--- Records for the exercise ---
------------------------------------

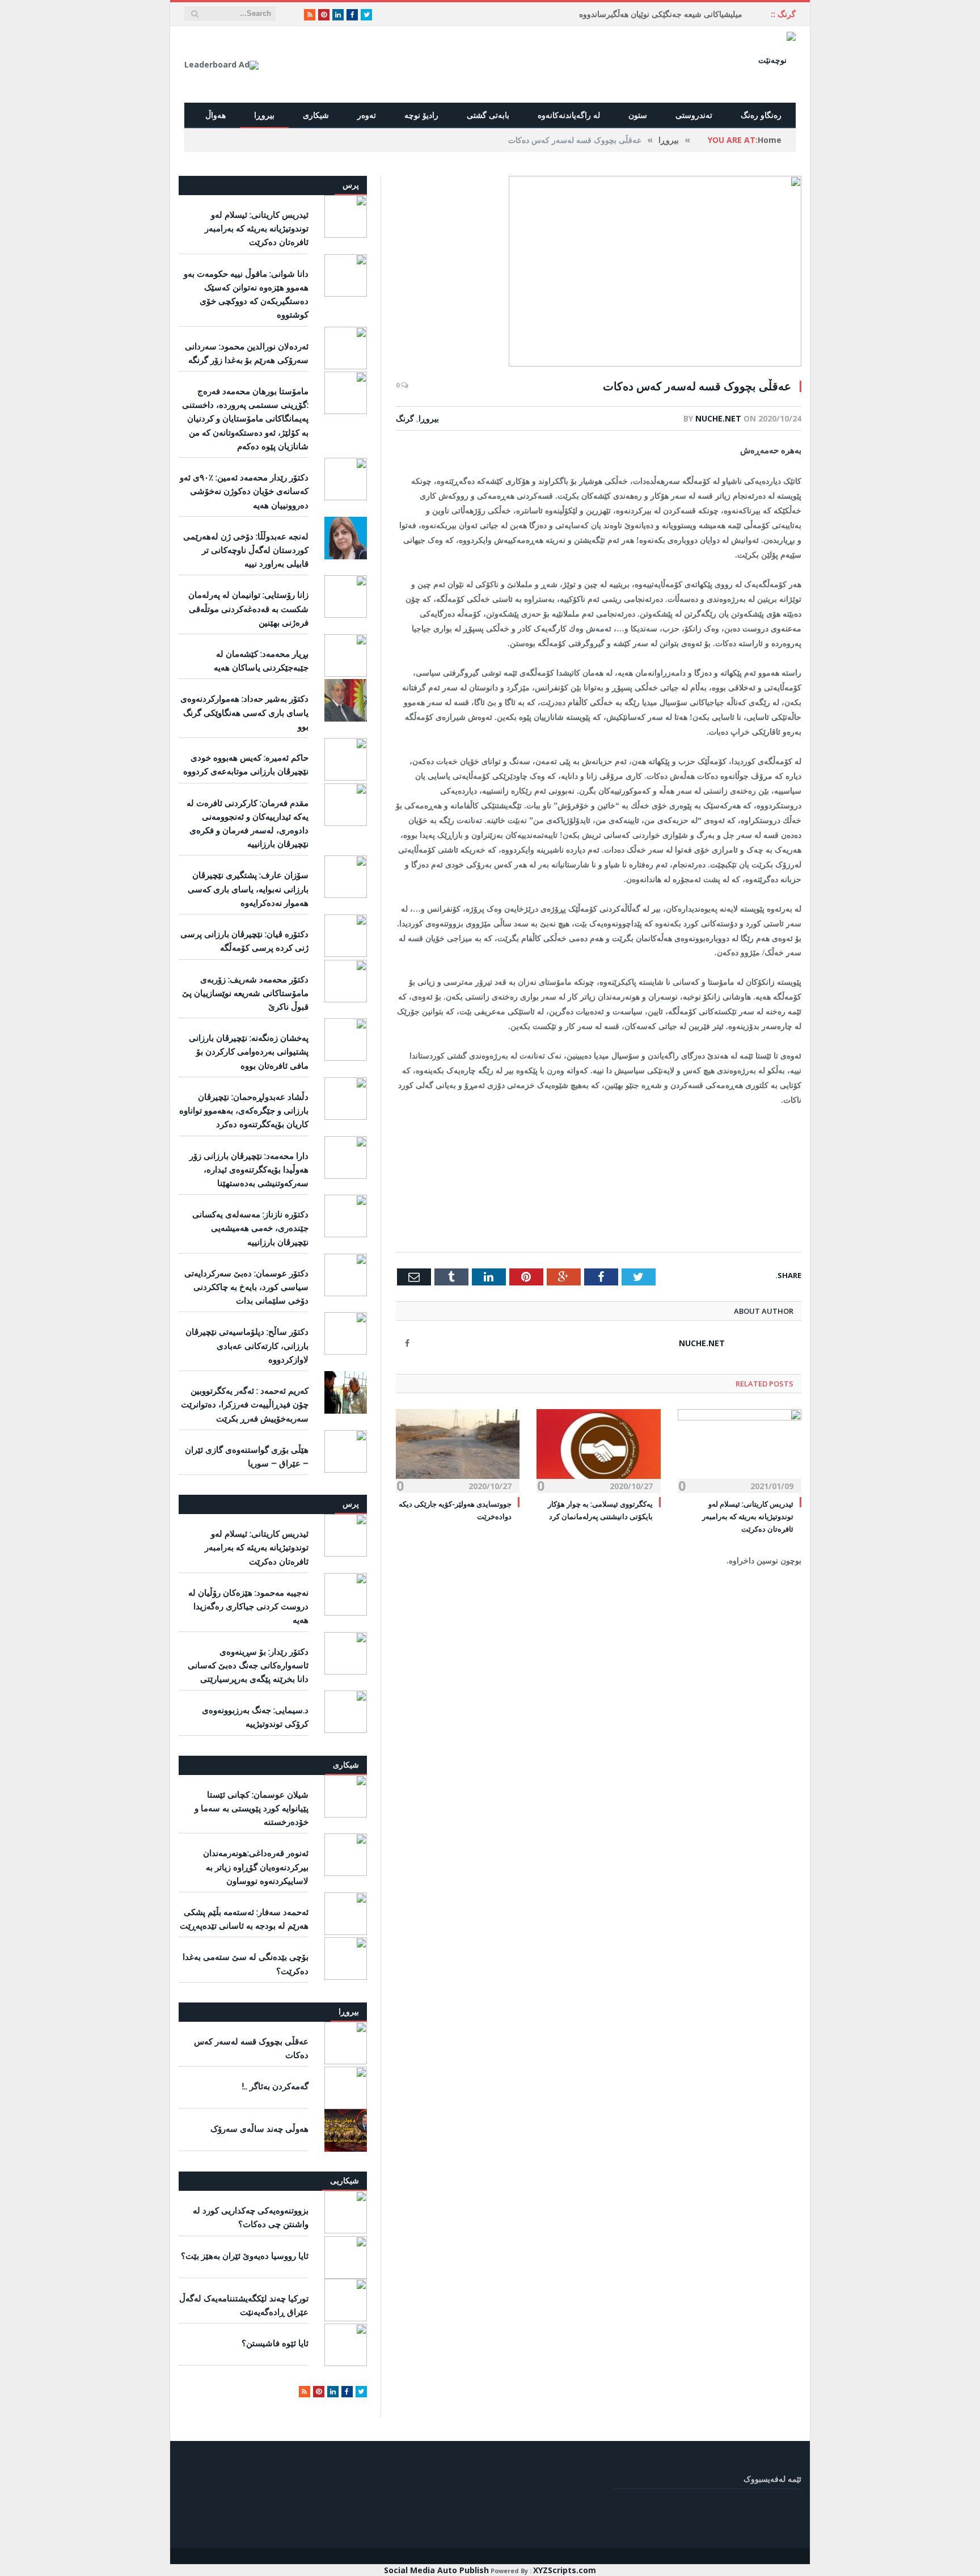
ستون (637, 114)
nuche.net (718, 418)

------------------------------------

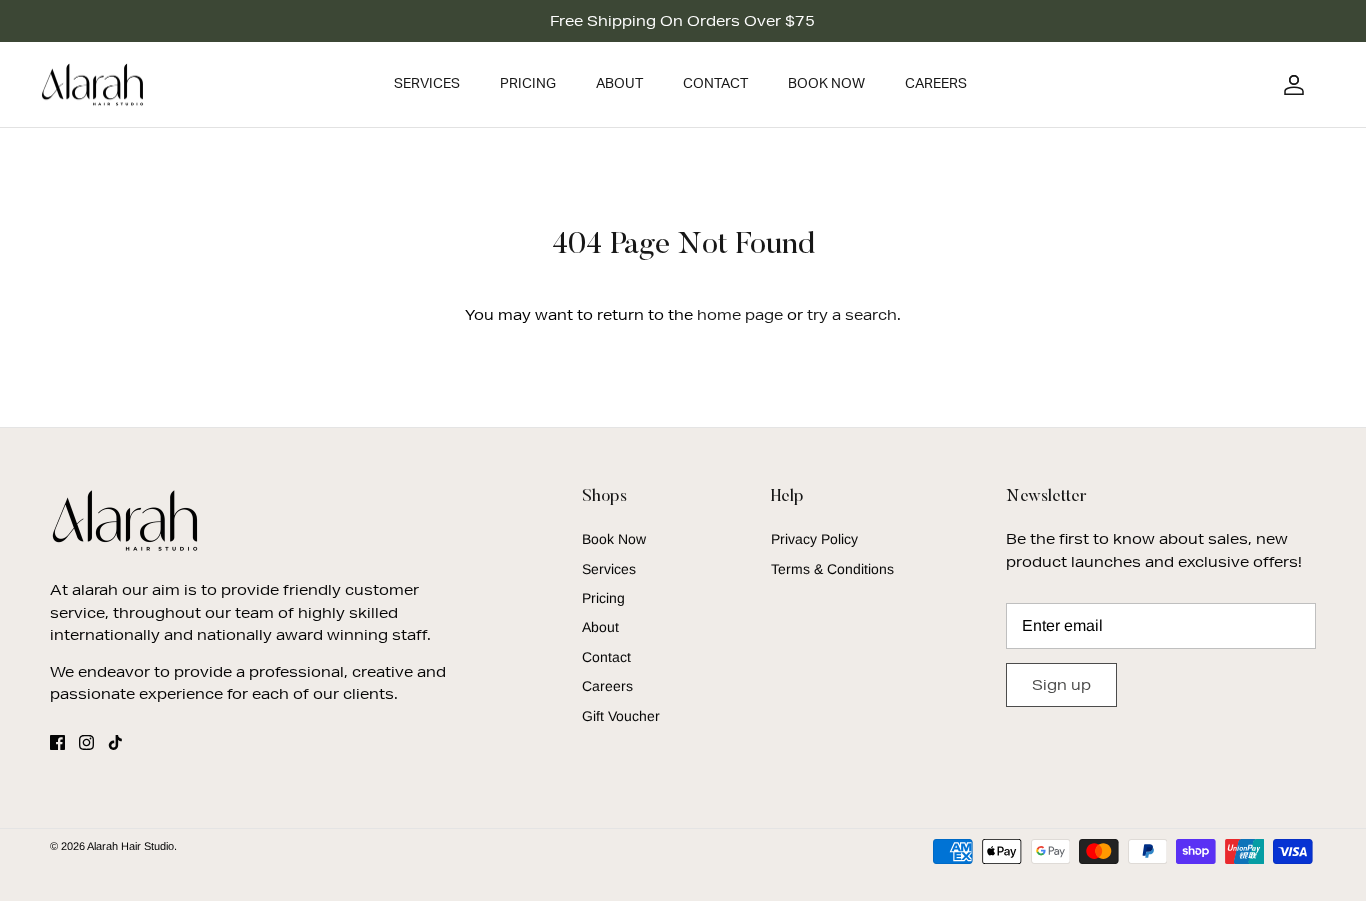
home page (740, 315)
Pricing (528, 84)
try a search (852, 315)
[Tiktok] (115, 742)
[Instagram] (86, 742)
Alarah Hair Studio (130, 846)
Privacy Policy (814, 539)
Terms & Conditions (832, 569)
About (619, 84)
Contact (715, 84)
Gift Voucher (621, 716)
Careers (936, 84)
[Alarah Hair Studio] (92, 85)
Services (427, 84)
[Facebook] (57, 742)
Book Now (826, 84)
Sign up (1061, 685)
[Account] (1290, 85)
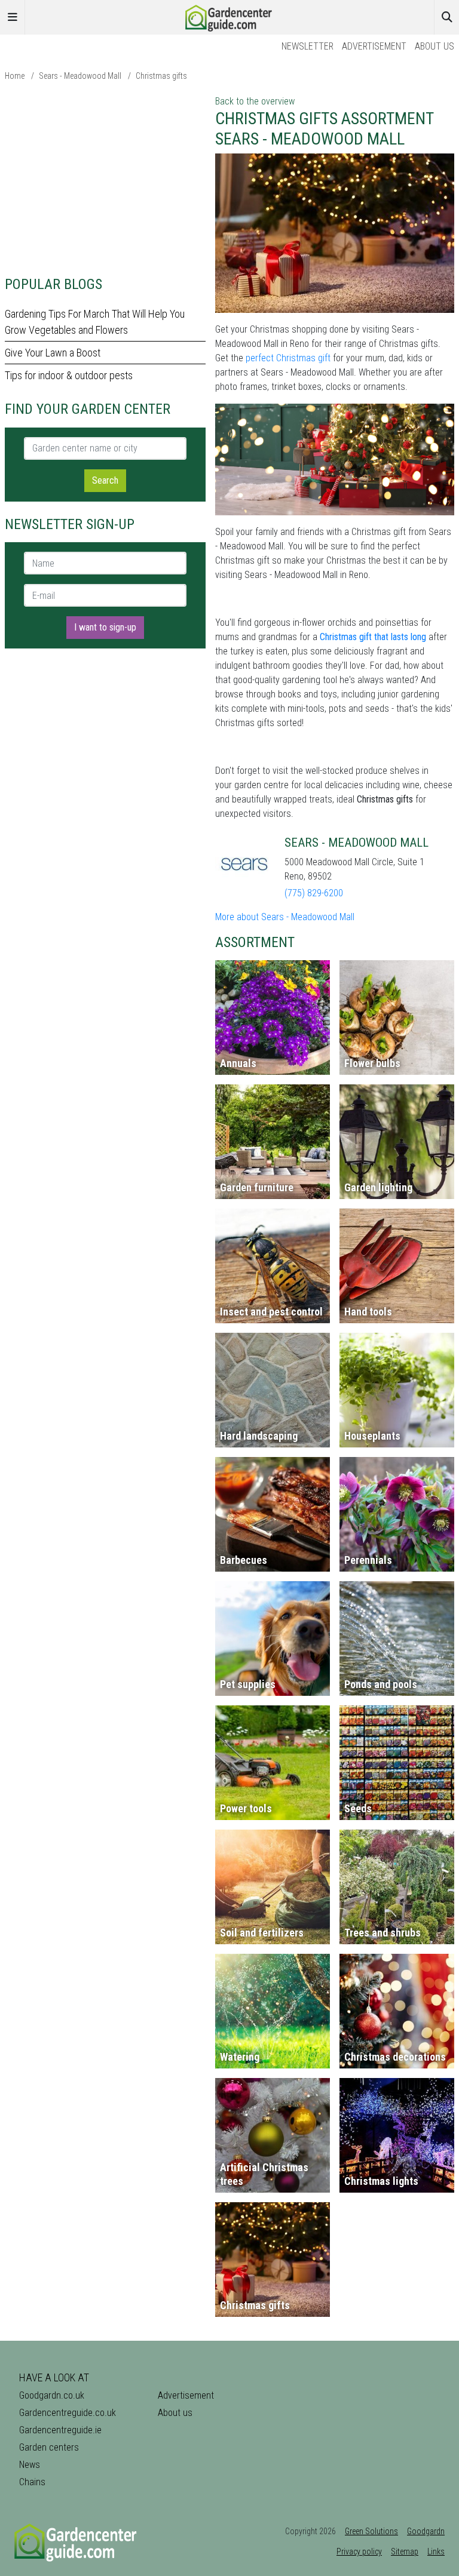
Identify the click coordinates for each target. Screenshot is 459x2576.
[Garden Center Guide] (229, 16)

------------------------------------

--- Task prompt ---
Your job is to return all lines above that hold the word "Studio".

--- Answer to this exercise ---
Alarah Hair Studio (130, 846)
[Alarah Hair Studio] (92, 85)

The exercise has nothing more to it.